Я исходил из того, что все заинтересованы в успехе спектакля… То есть, если нужно вбить гвоздь в нужное место, он будет немедленно вбит. Мизансцена, однажды сделанная, не забудется. Не получающееся сегодня простое сценическое действие (поймать трость на лету, легко сесть на стул, снять элегантно перчатки, цилиндр, научиться вязать спицами и т. д.) завтра выйдет в результате немногочисленных повторений, внимания к предмету, заинтересованности и тренировки артиста. Увы, даже то, что сегодня получилось, может быть не более чем счастливой случайностью, которая не повторится. Значит, репетиция должна заключать в себе тренинг, упорный и скрупулезный.
Оказалось, таким образом, что терпение — важная часть работы режиссера в опере, что в большинстве своем оперный артист не имеет вкуса к хорошо отделанной, отлаженной сценической детали. Внимание же и уважение к артисту основано и на том, что публика не может сделать то, что ему легко дается, даже если это самое простое действие. Каждый может пройтись, переваливаясь с боку на бок, хотя бы и во фраке, сойти вниз по лестнице ощупью, разглядывая каждую ступеньку. Артист должен «приучить» ноги к лестнице, корпус, походку к костюму. Надо врастать в роль сценические приспособления. Время и настойчивость — важный фактор успеха режиссера в работе с актером.
Я предполагал раньше, что интересная работа и правильная мысль режиссера будут сразу поняты и подхвачены артистом. Нет. Он сомневается, и чем более идея оригинальна и выходит за пределы трафарета, тем с большей подозрительностью артист к ней относится. Кажется естественным для режиссера начать работу в театре, опираясь на те позиции, в которые он уже уверовал. Нет, чтобы пройти пять шагов, надо все начинать с позиции среднего уровня артиста, с тем чтобы потом постепенно вместе с ним двигаться вперед. И это движение совсем не гладко, оно полно компромиссов.

## [Предоставленные данные]

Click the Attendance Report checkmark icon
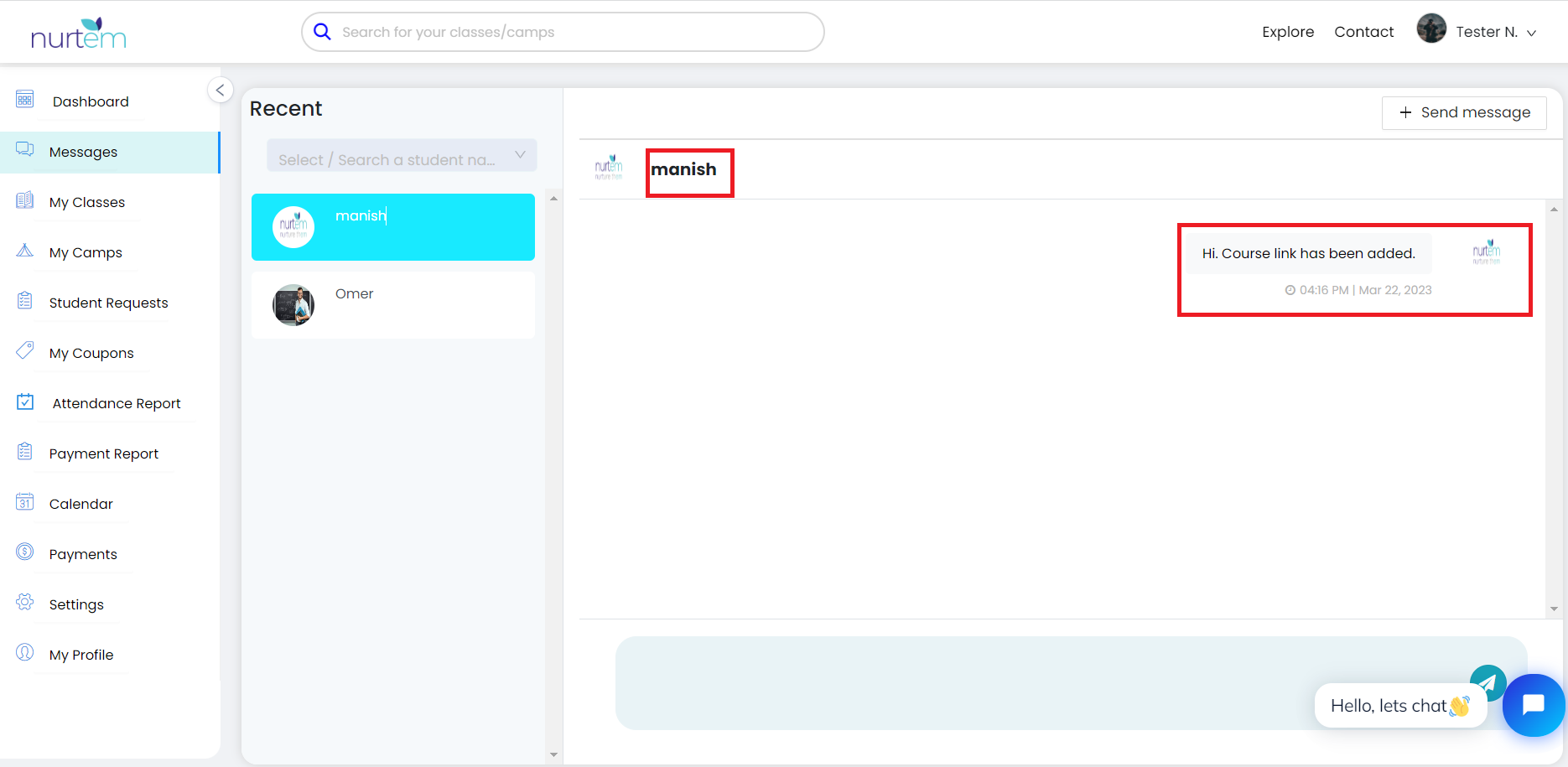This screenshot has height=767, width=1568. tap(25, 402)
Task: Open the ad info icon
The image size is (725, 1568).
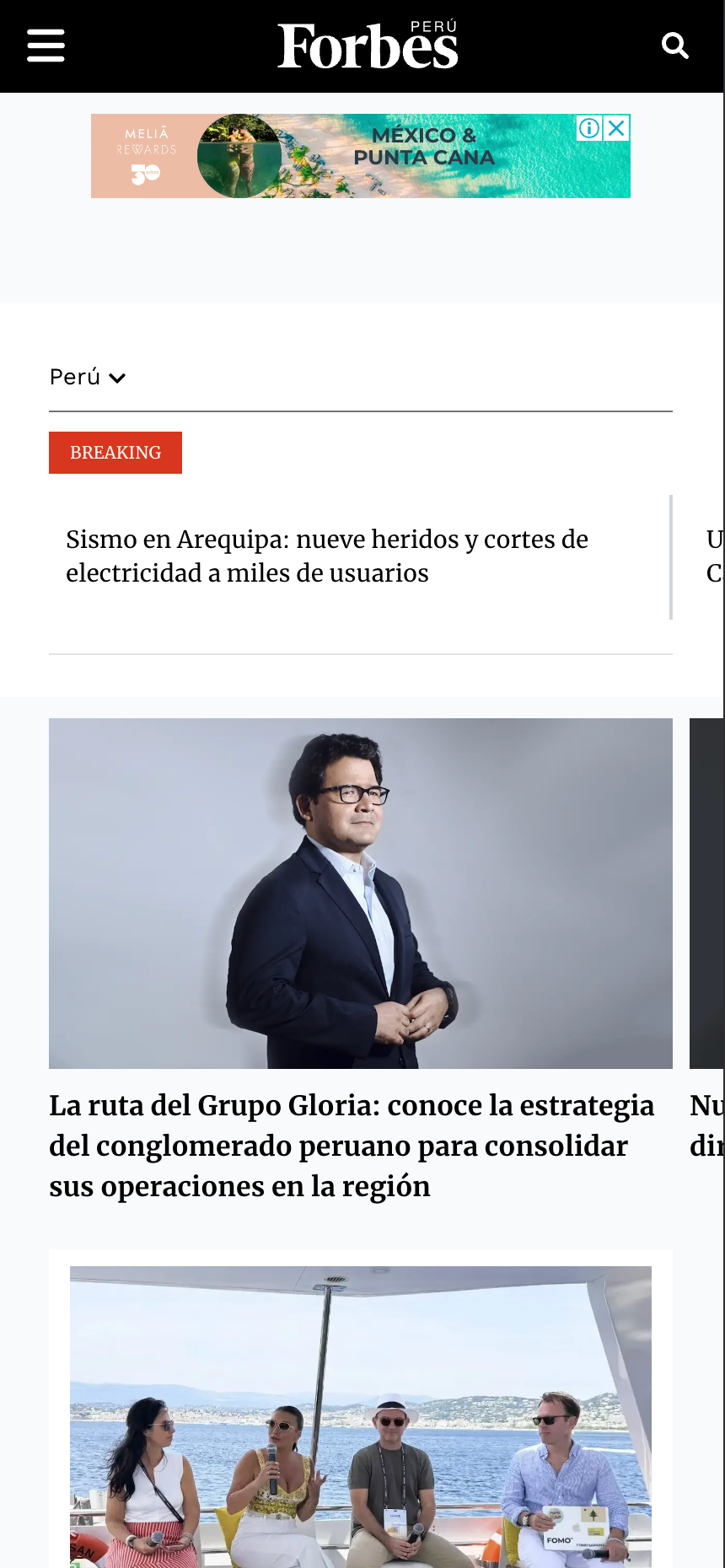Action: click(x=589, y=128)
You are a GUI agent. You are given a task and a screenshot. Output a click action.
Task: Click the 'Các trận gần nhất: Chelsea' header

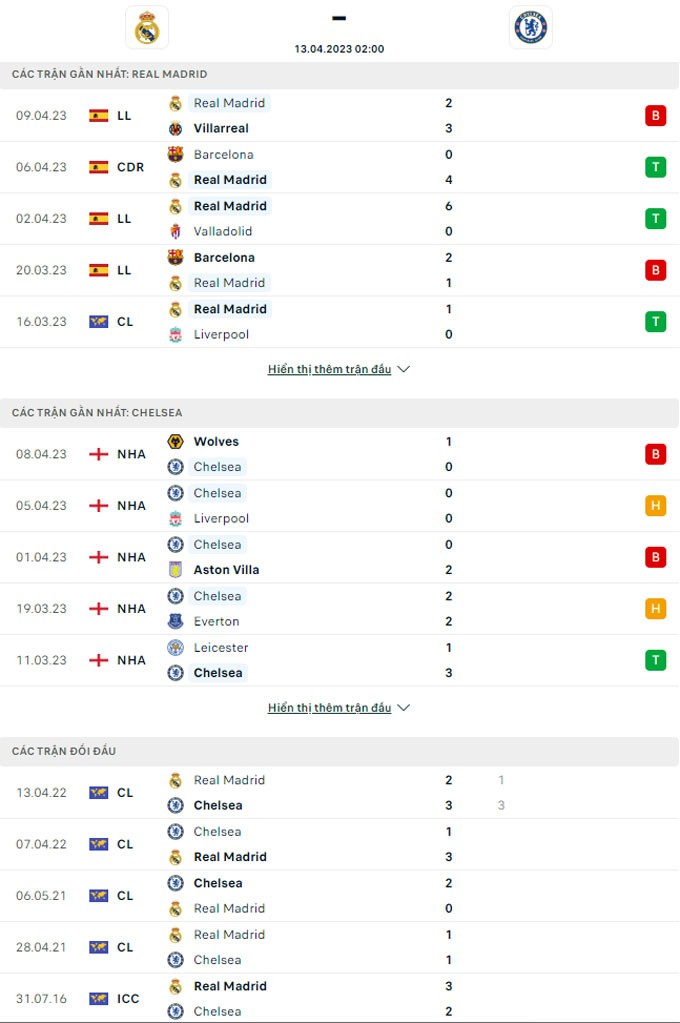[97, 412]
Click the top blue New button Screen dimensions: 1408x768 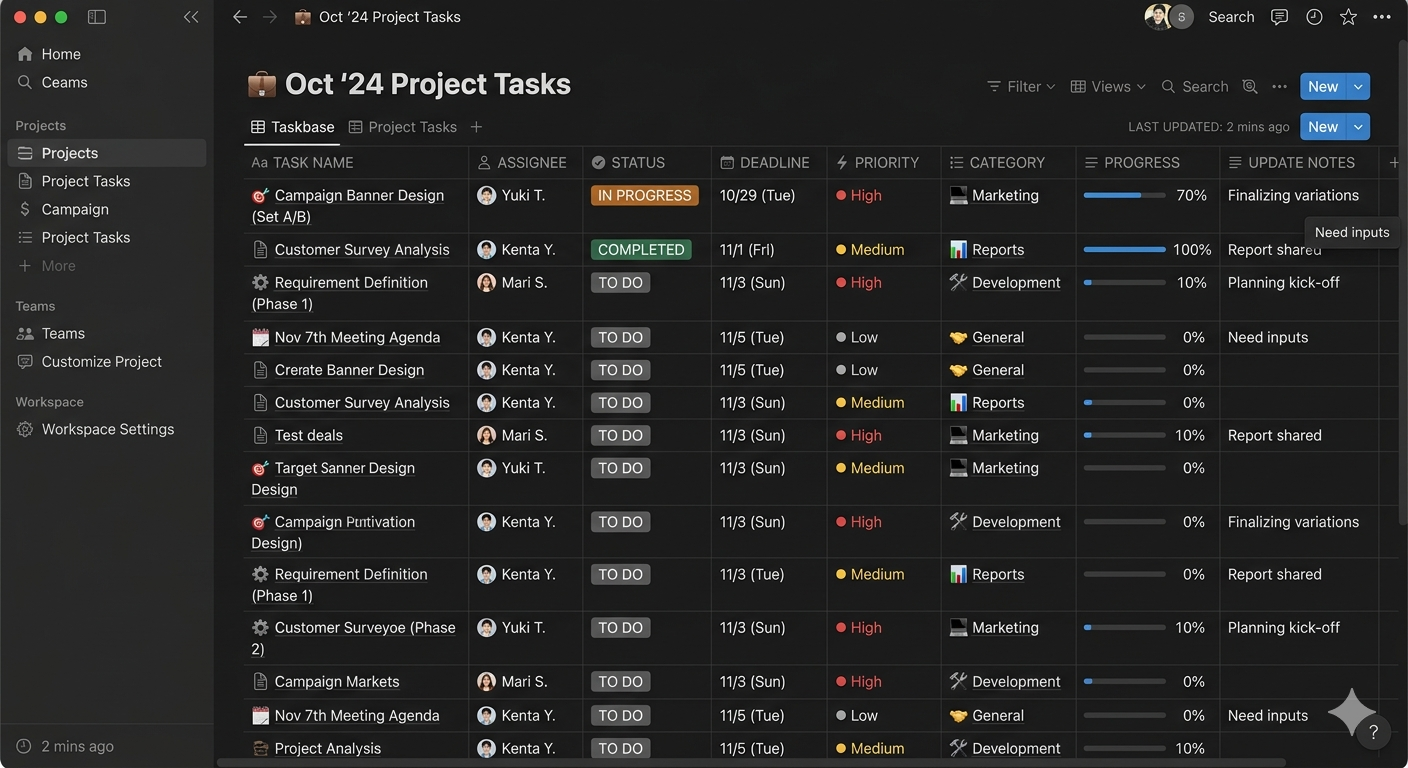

## [Задание 1]
Выпиши по порядку все сценические действия, перечисленные в скобках в тексте о работе режиссёра в опере.
## [Задание 2]
Повтори дословно отрывок из текста о работе режиссёра в опере, начиная со слов «Я исходил из» и далее до слов «упорный и скрупулезный.» включительно.
## [Задание 3]
Продолжи текст о работе режиссёра в опере после его последнего предложения.
Эти данные для работы не нужны.

## [Итоговый ответ 1]
поймать трость на лету
легко сесть на стул
снять элегантно перчатки, цилиндр
научиться вязать спицами

## [Итоговый ответ 2]
Я исходил из того, что все заинтересованы в успехе спектакля… То есть, если нужно вбить гвоздь в нужное место, он будет немедленно вбит. Мизансцена, однажды сделанная, не забудется. Не получающееся сегодня простое сценическое действие (поймать трость на лету, легко сесть на стул, снять элегантно перчатки, цилиндр, научиться вязать спицами и т. д.) завтра выйдет в результате немногочисленных повторений, внимания к предмету, заинтересованности и тренировки артиста. Увы, даже то, что сегодня получилось, может быть не более чем счастливой случайностью, которая не повторится. Значит, репетиция должна заключать в себе тренинг, упорный и скрупулезный.

## [Итоговый ответ 3]
Все это продиктовано тем, что деятельность режиссера проходит только в коллективе и с коллективом, в перекрестном огне сотен мнений.
Иной режиссер наделен огромным воображением. Причем, это воображение конкретно, театрально, оно рождает целый поток неожиданных и эффектных приспособлений. Такое искусство сразу восхищает. Но, увы, скоро оно может начать надоедать, а потом и злить, если все найденное режиссером не дает ответа на главные смысловые и этические вопросы, с которыми приходит зритель в театр, если режиссерские приспособления не рождены идеей и не выражают ее. А раз они возникли сами по себе, то и существуют отдельно от сюжета, фабулы, эмоционального смысла театрального акта, существуют вне драматургии. Это набор инструментов, которые не используются целесообразно, а выставлены напоказ с расчетом произвести впечатление.
Конечно, любой технолюб может получить удовольствие от созерцания набора инструментов: «Ах, какое долото. Ах, клещи — прелесть, как легки, прочны, красивы. А эта стамеска, а эта ножовка, отвертки…» Но хорошо, если главная цель здесь хотя бы подразумевается. Цель — строгать, прибивать, пилить, то есть делать вещь. Однако часто она совсем упускается из виду.
Вещь! «Вещь» в нашем деле — это идейно-художественная целостность спектакля. Набор приспособлений — средства. По набору режиссерских приспособлений можно сказать: «Ох и выдумщик!» Но какое это имеет отношение к художественной цели постановки? В конце концов подобный подход никак не отличается от устремлений тех «ценителей» оперы, которые идут в театр (!) слушать певца и восхищаться его голосом: «Ах какой тембр, а верхушки — прелесть, легки, звонки, да как красивы. А эта ровность голоса, диапазон, полетность». Но главная цель тут даже не подразумевается. Цель — трогать, увлекать, убеждать, создавать образ не только сценический, но музыкально-вокальный.
Режиссер, обладающий только умением поразить «набором» выдумок, — мастер, владеющий средствами без цели. «Ах, какая фантазия, ах, композиция — прелесть! Неожиданно, остроумно…» и т. д. Нас, режиссеров, хвалят за выдумку, как певцов за тембр или стамеску за красивую ручку. Приятно, когда отмечается профессиональная оснащенность художника. Но цель — вот о чем надо думать, сочиняя спектакль, отбирая его детали.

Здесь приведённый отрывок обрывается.